Common to all providers¶
Regardless of which provider you choose:
MARKDOWN_VAULT_MCP_EMBEDDINGS_PATHis required to enable semantic search. Without it, only keyword search is available.- Embeddings are built automatically on first startup when a provider is configured. Subsequent starts load the persisted index from disk and only process changed files.
- Use
mode="hybrid"in search for best results — it combines keyword (BM25) and semantic (cosine similarity) scores using Reciprocal Rank Fusion.
Large vaults
The initial embedding build uses two levels of batching to keep memory bounded:
- Collection level — 64 chunks per provider call (
_EMBEDDING_BATCH_SIZEincollection.py) - ONNX level (FastEmbed only) — 4 chunks per inference call (
_FASTEMBED_ONNX_BATCH_SIZEinproviders.py)
The current ONNX batch size of 4 was chosen to prevent OOM on long-context models (e.g., nomic-embed-text-v1.5 with 8192-token context).

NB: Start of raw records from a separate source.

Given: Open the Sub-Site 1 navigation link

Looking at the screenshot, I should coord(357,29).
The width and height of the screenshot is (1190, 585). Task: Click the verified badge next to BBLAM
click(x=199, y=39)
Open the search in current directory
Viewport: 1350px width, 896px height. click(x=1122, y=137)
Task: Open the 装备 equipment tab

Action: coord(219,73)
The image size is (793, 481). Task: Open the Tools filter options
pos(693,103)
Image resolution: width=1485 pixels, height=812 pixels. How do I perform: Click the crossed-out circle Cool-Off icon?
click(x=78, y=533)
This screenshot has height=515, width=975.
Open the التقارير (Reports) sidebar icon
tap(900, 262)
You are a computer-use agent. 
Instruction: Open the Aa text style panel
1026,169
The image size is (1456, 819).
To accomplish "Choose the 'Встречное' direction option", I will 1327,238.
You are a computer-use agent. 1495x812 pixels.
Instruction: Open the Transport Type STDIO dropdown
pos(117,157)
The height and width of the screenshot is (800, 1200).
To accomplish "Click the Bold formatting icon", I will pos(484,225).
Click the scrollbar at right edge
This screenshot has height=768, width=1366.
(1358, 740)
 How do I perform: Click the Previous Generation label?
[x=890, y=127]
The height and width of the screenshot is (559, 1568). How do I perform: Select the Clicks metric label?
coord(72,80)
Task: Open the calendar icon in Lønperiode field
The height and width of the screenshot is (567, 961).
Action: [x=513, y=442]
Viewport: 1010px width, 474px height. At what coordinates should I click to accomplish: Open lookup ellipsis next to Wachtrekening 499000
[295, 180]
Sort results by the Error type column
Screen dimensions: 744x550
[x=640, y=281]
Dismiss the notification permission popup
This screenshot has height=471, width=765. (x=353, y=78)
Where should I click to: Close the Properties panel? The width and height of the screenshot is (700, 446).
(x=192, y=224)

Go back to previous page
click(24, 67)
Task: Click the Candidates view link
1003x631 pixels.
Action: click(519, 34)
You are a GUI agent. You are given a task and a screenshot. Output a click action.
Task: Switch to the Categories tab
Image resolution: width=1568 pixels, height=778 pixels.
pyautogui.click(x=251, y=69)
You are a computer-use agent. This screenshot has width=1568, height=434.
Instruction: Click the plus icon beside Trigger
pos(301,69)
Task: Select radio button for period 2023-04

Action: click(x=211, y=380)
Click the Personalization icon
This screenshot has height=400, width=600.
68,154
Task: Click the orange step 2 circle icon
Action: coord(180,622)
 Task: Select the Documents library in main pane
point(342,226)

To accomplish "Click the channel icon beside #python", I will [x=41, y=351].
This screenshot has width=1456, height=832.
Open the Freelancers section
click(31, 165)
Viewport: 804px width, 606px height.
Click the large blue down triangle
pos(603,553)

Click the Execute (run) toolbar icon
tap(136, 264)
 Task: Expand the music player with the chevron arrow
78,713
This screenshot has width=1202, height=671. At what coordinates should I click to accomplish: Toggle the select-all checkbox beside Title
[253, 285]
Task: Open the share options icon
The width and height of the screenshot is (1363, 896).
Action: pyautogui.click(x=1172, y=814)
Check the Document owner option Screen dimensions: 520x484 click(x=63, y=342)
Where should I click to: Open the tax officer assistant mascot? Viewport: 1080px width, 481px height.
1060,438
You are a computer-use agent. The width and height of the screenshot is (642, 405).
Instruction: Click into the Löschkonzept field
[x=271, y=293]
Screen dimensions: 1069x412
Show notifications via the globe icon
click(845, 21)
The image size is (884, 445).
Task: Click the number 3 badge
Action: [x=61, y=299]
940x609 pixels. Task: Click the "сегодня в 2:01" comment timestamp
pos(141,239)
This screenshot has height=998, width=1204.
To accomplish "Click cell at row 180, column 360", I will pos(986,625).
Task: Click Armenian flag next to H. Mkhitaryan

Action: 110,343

Larger batch sizes improve throughput but increase peak memory proportionally; smaller values have negligible impact on build time since the model computation dominates.
For very large vaults (thousands of notes), the first startup may take several minutes. If the process is interrupted mid-build, it will rebuild from scratch on the next startup — partial indices are never persisted.